Continuing our series on the people behind the 2021 headlines, the 28-year-old detained at the Clapham Common vigil for Sarah Everard discusses violence against women, receiving death threats, and her new passion for activism

When Patsy Stevenson was arrested on the night of 13 March, at the vigil on Clapham Common for Sarah Everard, it was hard to believe what was happening: at the precise moment in which public faith in the police force most needed restoring, after the murder of Everard at the hands of a serving police officer, Wayne Couzens, video footage showed a young woman in the dark being pushed forcibly to the ground by officers and handcuffed. The manner of Stevenson’s arrest was condemned by politicians across parties – with the home secretary, Priti Patel, setting up an inquiry. On social media, the commentary was toxically mixed: Stevenson received abuse and death threats at the same time as being praised for speaking up with dignity, courage and transparency.

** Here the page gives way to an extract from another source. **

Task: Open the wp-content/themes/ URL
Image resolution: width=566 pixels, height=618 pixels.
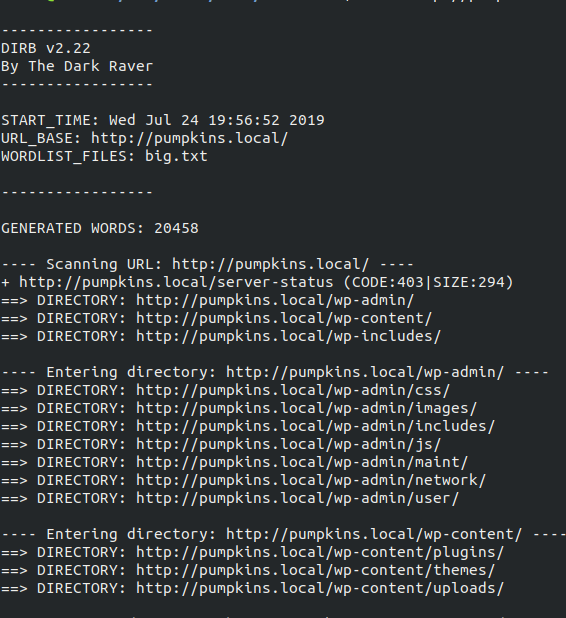Action: pyautogui.click(x=315, y=571)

When she appears on Zoom, she looks pale, composed and serious-minded beneath her eyecatching red hair (was it this that made the police mistake this ordinary 28-year-old woman for a firebrand?). She is in a London flat with her dog, Lexy, who pops up on screen supportively beside her. Reports of her arrest focused on Stevenson’s terror when the police pinned her down, but what was going through her mind? “I was thinking: ‘Oh my God, I’m going to get kicked out of uni… I’ll never get a job.’” She is now repeating (“because of what happened”) a foundation year at Royal Holloway, University of London, studying physics. She goes on: “I’d never been in trouble with the police before. But my main thought was: this is what they’ve all been talking about. I used to think there was no smoke without fire.”